掃除や諸々の手配は全て親兄弟にうっちゃっていたので数年後帰ったときに、
はたして私は本当にここで生まれ育ち、泣き、笑いしていたのだろうか?
もしかして私の見たただの長い夢だったのではないか、などと考えてしまい
勝手にしんと寂しい思いがした。
市電の走る大通りまでは
一本道のはずであるが工事だらけの剥き出し道を歩くうちに、なぜかティールームの前庭に入ってしまった。
突っ切ってベランダに出るも知らない場所だ。
おかしい。
なにをどうあるいたのか従業員用の休憩スペースと思われる別のベランダからちょいと下をみてみると、見慣れた古い木製の壁があった。
おお!
裏路地に入る目印の壁じゃないか!
私はなんとか大通りにでて、すっかり変わり果てた裏路地を覗き込もうとした。
が、
そこには4分の3ほど道を塞いだせいの高い漫画がぎっしり詰まった本棚がとおせんぼしている。
困った。人よりも太ましい私ではとてもではないが入ってゆけない。逡巡している私に
「もうし」
声のするほうをふり仰ぐと、ハリガネのようにやせほそった分厚いメガネをかけ、銀色のシルクハットをかぶり黄色い蝶ネクタイに緑のシャツ、目が痛くなるような赤いジャケットの男が、ニヤニヤ笑いを浮かべて私を上から覗きこんでいる。
「私に何か御用ですか?」
相手の背があまりに高いので、真上に顔をむける形になり首が苦しい。
「あなたはそこの横丁にお入りになりたいが、ご自身の太ましい体格が心配なのですね?」
不躾にも程があったがたしかにその通りなので私は肯定した。
「はい、おっしゃるとおりです。が、それがあなたと何の関係があるんです?」
私は少し意地悪く返した。私が太ましいのは純然たる事実であるが失礼な相手だ。これくらいの無礼は許されるだろう。
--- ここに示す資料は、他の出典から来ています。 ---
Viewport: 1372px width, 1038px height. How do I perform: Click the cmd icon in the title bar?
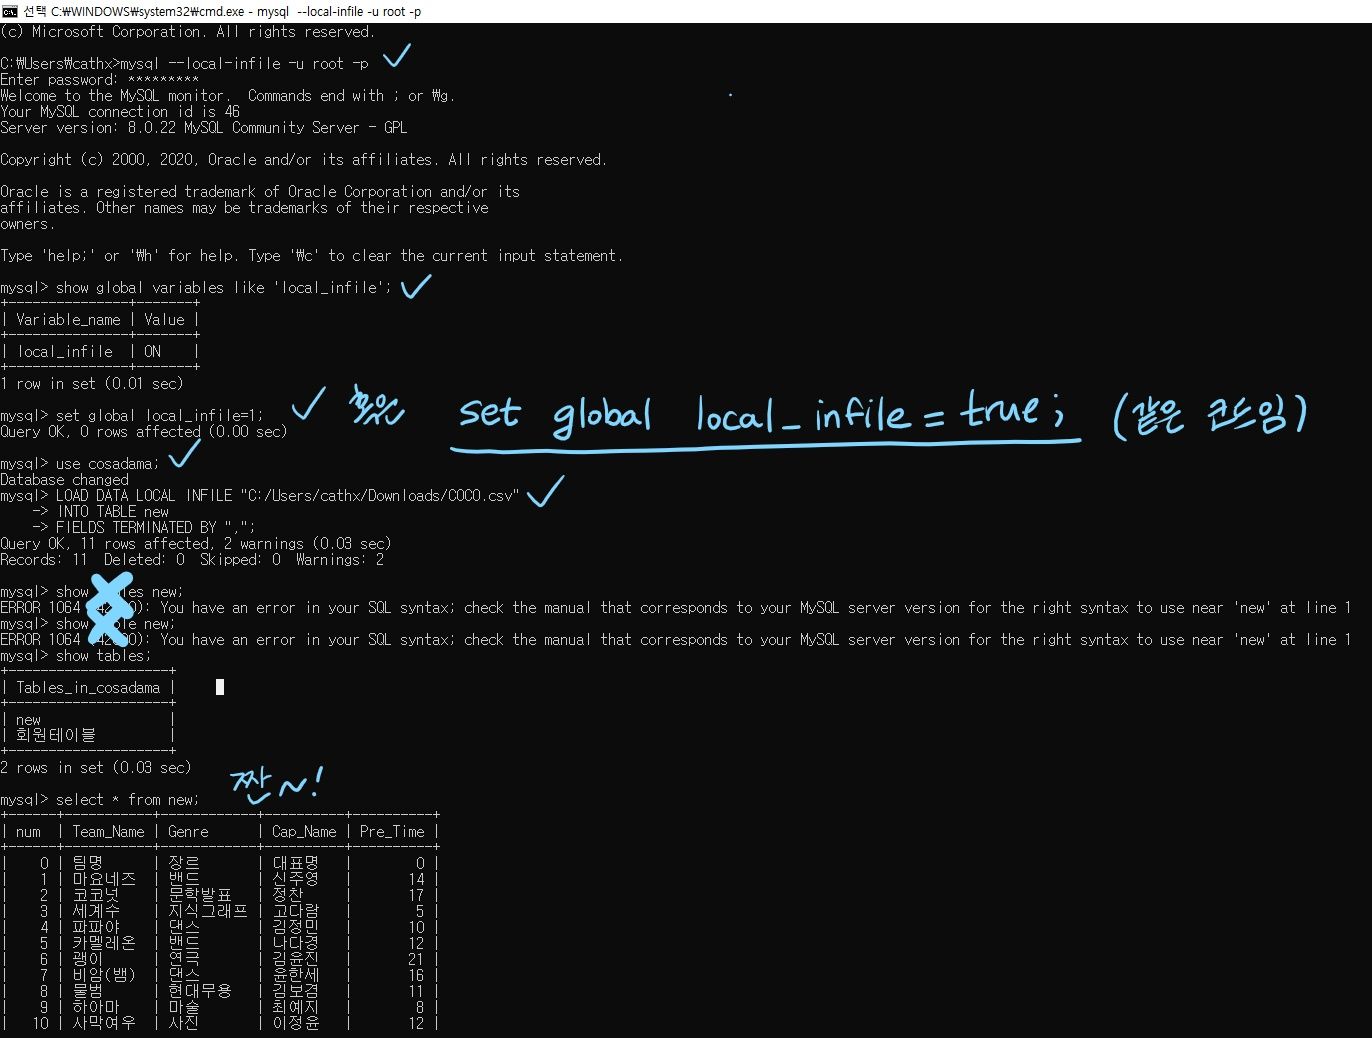tap(10, 11)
「いや、なに、私のガリガリとしたカタチとあなたの太ましいカタチを交換しませんか、という提案です」
と、男は言った。
「いいだろう」
私は即答する。
男はしゅるりと蛇が巻き付くような抱擁を私にした。
途端、
私の身体はしゅるしゅるとガリガリになり縦にも伸び、かわりに男のほうは風船が膨らむように肥えた。
「いやはや、素晴らしい。こちらもこれで大助かりというもの!それでは..........
また会うこともないでしょう、オーヴォアー」
急激に背の高さが前の半分ほどになった男は、ニヤニヤ笑いもそのままにぼよりぼよりと歩き去って雑踏にみえなくなった。
さて、
私はごく狭い裏路地の入り口をなんなくすり抜けることができた。
入ってすぐにおもいのほか空間がありキノコ型の歪んだ奇妙な腰掛けが3つほどあったので座る。
決して広くはない空間。
その先は人1人通るのがやっとな有様ではあるが、行き交うひとみなガリガリとハリガネのようないでたちなので、譲り合いさえすれば行くも帰るも可能なようである。
右も左も天井すらも本棚だ。
漫画がぎっしり詰まっていて息苦しいくらいだ。
どんなトリックなのか天井にも漫画が詰まっている。
そこだけ重力のむきが違うのか。
人をみるとみな無造作に天井に手を伸ばしてはパラパラと試し読み、また戻すことをしているので彼らの中では多少の力場の歪みはとっくに了解した事柄なのだろう。